__Description of the task__. Convert each line of the material below into a Markdown table with the columns "Row" and "Line", numbering the rows in order and omitting any blank lines.

(Element and text location data)
#####
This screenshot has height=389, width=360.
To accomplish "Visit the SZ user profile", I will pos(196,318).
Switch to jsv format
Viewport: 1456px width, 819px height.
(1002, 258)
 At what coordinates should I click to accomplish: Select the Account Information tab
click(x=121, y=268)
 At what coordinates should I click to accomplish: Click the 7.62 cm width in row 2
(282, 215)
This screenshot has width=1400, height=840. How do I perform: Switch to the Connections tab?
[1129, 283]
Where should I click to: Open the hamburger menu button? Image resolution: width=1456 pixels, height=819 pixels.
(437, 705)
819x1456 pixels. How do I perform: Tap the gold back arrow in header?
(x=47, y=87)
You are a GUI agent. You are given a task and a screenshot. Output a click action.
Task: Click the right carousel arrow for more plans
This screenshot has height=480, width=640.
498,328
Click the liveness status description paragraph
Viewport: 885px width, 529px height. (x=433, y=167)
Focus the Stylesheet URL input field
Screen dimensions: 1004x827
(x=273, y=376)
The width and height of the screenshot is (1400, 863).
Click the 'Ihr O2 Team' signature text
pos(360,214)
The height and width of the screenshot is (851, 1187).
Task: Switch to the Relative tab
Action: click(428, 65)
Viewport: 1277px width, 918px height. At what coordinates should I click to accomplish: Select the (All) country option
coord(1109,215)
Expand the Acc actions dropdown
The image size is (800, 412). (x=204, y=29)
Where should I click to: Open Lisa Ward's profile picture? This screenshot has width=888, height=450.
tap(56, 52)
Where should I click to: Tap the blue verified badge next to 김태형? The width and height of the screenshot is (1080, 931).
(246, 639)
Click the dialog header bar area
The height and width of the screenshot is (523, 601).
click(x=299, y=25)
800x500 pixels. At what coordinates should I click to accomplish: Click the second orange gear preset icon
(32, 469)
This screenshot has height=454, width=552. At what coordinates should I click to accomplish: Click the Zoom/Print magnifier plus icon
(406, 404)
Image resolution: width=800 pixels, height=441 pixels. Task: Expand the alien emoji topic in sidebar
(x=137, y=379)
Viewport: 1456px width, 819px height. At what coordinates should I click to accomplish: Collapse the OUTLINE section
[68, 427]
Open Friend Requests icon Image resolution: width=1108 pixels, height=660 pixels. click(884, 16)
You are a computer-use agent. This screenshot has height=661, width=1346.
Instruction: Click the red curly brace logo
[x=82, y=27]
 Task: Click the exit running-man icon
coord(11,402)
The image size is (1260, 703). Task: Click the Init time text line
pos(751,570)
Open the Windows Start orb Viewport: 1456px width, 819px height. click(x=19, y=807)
#####
__Final result__.
| Row | Line |
|---|---|
| 1 | This screenshot has height=389, width=360. |
| 2 | To accomplish "Visit the SZ user profile", I will pos(196,318). |
| 3 | Switch to jsv format |
| 4 | Viewport: 1456px width, 819px height. |
| 5 | (1002, 258) |
| 6 |  At what coordinates should I click to accomplish: Select the Account Information tab |
| 7 | click(x=121, y=268) |
| 8 |  At what coordinates should I click to accomplish: Click the 7.62 cm width in row 2 |
| 9 | (282, 215) |
| 10 | This screenshot has width=1400, height=840. How do I perform: Switch to the Connections tab? |
| 11 | [1129, 283] |
| 12 | Where should I click to: Open the hamburger menu button? Image resolution: width=1456 pixels, height=819 pixels. |
| 13 | (437, 705) |
| 14 | 819x1456 pixels. How do I perform: Tap the gold back arrow in header? |
| 15 | (x=47, y=87) |
| 16 | You are a GUI agent. You are given a task and a screenshot. Output a click action. |
| 17 | Task: Click the right carousel arrow for more plans |
| 18 | This screenshot has height=480, width=640. |
| 19 | 498,328 |
| 20 | Click the liveness status description paragraph |
| 21 | Viewport: 885px width, 529px height. (x=433, y=167) |
| 22 | Focus the Stylesheet URL input field |
| 23 | Screen dimensions: 1004x827 |
| 24 | (x=273, y=376) |
| 25 | The width and height of the screenshot is (1400, 863). |
| 26 | Click the 'Ihr O2 Team' signature text |
| 27 | pos(360,214) |
| 28 | The height and width of the screenshot is (851, 1187). |
| 29 | Task: Switch to the Relative tab |
| 30 | Action: click(428, 65) |
| 31 | Viewport: 1277px width, 918px height. At what coordinates should I click to accomplish: Select the (All) country option |
| 32 | coord(1109,215) |
| 33 | Expand the Acc actions dropdown |
| 34 | The image size is (800, 412). (x=204, y=29) |
| 35 | Where should I click to: Open Lisa Ward's profile picture? This screenshot has width=888, height=450. |
| 36 | tap(56, 52) |
| 37 | Where should I click to: Tap the blue verified badge next to 김태형? The width and height of the screenshot is (1080, 931). |
| 38 | (246, 639) |
| 39 | Click the dialog header bar area |
| 40 | The height and width of the screenshot is (523, 601). |
| 41 | click(x=299, y=25) |
| 42 | 800x500 pixels. At what coordinates should I click to accomplish: Click the second orange gear preset icon |
| 43 | (32, 469) |
| 44 | This screenshot has height=454, width=552. At what coordinates should I click to accomplish: Click the Zoom/Print magnifier plus icon |
| 45 | (406, 404) |
| 46 | Image resolution: width=800 pixels, height=441 pixels. Task: Expand the alien emoji topic in sidebar |
| 47 | (x=137, y=379) |
| 48 | Viewport: 1456px width, 819px height. At what coordinates should I click to accomplish: Collapse the OUTLINE section |
| 49 | [68, 427] |
| 50 | Open Friend Requests icon Image resolution: width=1108 pixels, height=660 pixels. click(884, 16) |
| 51 | You are a computer-use agent. This screenshot has height=661, width=1346. |
| 52 | Instruction: Click the red curly brace logo |
| 53 | [x=82, y=27] |
| 54 |  Task: Click the exit running-man icon |
| 55 | coord(11,402) |
| 56 | The image size is (1260, 703). Task: Click the Init time text line |
| 57 | pos(751,570) |
| 58 | Open the Windows Start orb Viewport: 1456px width, 819px height. click(x=19, y=807) |